Sir Vincent Gookin (c. 1594 – 5 February 1638) was an English-born landowner in Ireland. He was an anti-Irish writer who created a disturbance in Munster by publishing a letter to Lord Deputy Wentworth attacking the Irish nation in 1634. He fled to England when a warrant for his arrest was issued. His case raised the question of the judicial powers of the Irish Parliament.

==Biography==
Gookin was the youngest son of John Gookin, esq., of Ripple Court near Deal in Kent, and Catherine, daughter of William Dene (or Denne), esq., of Bursted in the same county, and the brother of Daniel Gookin (d.1632) and thus uncle of Daniel Gookin (d.1687) who later settled in Massachusetts.
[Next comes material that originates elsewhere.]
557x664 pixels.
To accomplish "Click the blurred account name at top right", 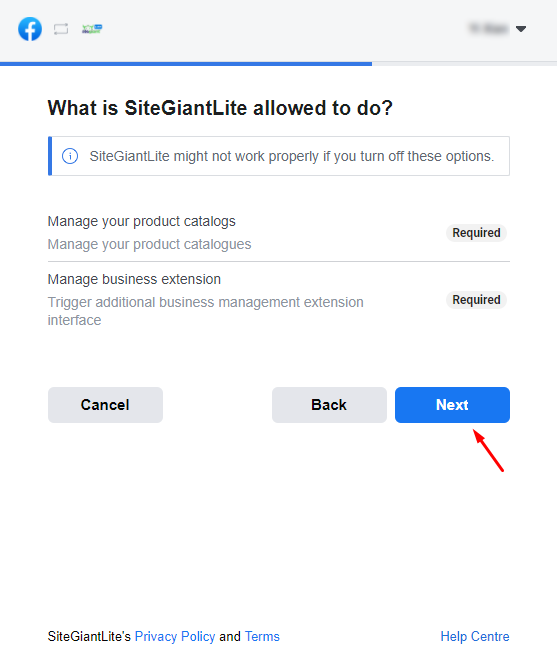I will click(488, 29).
He was born, probably in 1584, but perhaps as late as 1590. Little is known of his early years: he spent some time on the Continent, probably involved in the pilchard industry.
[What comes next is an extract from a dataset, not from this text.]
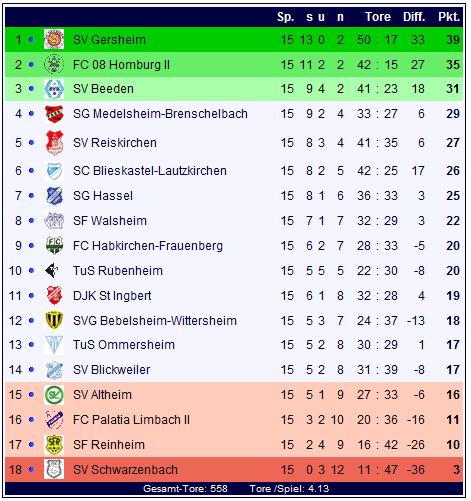Click the Pkt. column header
This screenshot has width=471, height=501.
click(x=449, y=17)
He settled in Ireland about 1606 as a tenant in fee-simple, under Henry Beecher (and subsequently under the 1st Earl of Cork, who purchased Beecher's grant), of the manor of Castle Mahon in the barony of Kinalmeaky, County Cork, part of the seignory granted by letters patent (30 September 1588) to Phane Beecher and Hugh Worth as 'under-takers' for the plantation of Munster.
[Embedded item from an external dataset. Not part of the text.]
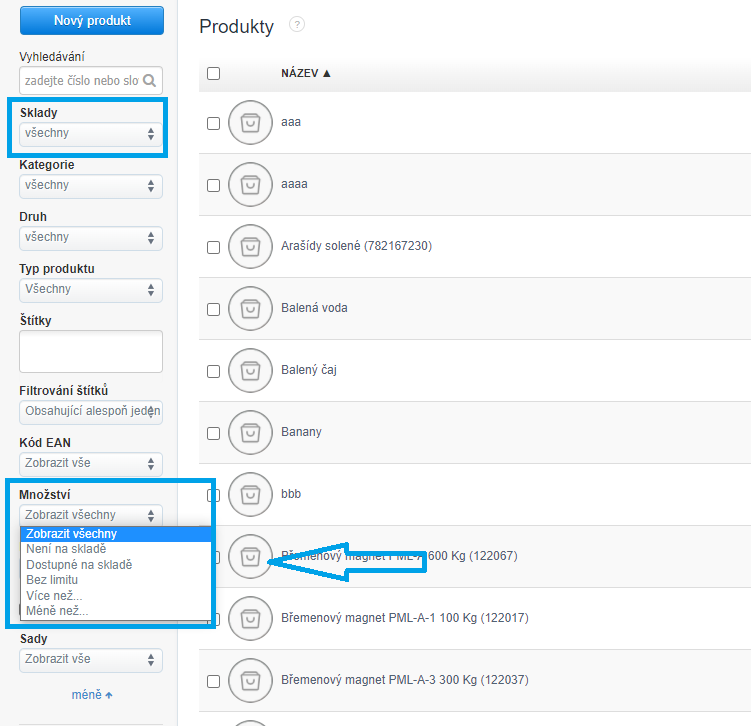Check the box for product aaaa

coord(213,185)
Sir Vincent (who was knighted in 1631 by Lord Cork and the 1st Viscount Loftus, Lord High Chancellor of Ireland, for his service as High Sheriff of County Cork) was a man of considerable enterprise, and was soon regarded as one of the wealthiest men in the south of Ireland, possessing property in both England and Ireland, and deriving a large income from his fisheries at Courtmacsherry, and from his wool flocks. In spite of his position he bitterly hated Irishmen, and in 1634 he created considerable disturbance in Munster by publishing and circulating, under the form of a letter addressed to Lord Wentworth, the Lord Deputy of Ireland, what was described by the Lord Deputy, as a most bitter invective against the whole nation, natives, old English, new English, Papist, Protestant, Captains, Soldiers, and all, which … did so incense, I may say enrage, all sorts of people against him, as it was evident they would have hanged him if they could. The matter was taken up by parliament, and so "wondrous foul and scandalous" was the libel, that Wentworth clearly perceived that, unless prompt measures were taken by the crown to punish the offender, the question of the judicature of parliament —"wherein", he added naively, "I disbelieve His Majesty was not so fully resolved in the convenience and fitness thereof by any effect it hath produced, since it was restored to the Houses of Parliament in England"—would be raised in a most obnoxious fashion.

A pursuivant with a warrant for his arrest was immediately despatched into Munster, but two days before his arrival Gookin had fled with his wife into England. The constitutional question of the judicature thus raised still remained. Wentworth boldly asserted that in questions of judicature, as in matters of legislature, nothing, according to Poynings' Law, could be determined by the Parliament of Ireland that had not first been transmitted as good and expedient by the Lord Deputy of Ireland and Privy Council of Ireland. He nevertheless recognised the necessity of appeasing their wrath by inflicting a severe punishment on Gookin. The offence, he declared, would bear a "deep fine", and Gookin, being "a very rich man", was well able to pay it. Order was accordingly given by the king and council "to find out and transmit this audacious knight" to be censured in the council chamber. What his punishment was or whether he managed to evade it does not appear; but it is probable that he never again revisited Ireland. He died at his residence at Highfield in Gloucestershire on 5 February 1638, and was buried in the parish church of Bitton. The bulk of his property in England and Ireland passed to his eldest son, Vincent.

==Family==
Gookin married, first, Mary, daughter of Mr. Wood of Waldron, by whom he had two sons, Vincent and Robert (besides other children who died young). His second wife was Judith, daughter of Sir Thomas Crooke of Baltimore, County Cork, and Mary Jackson, with whom he had two sons, Thomas and Charles, and five daughters, and several other children who died young.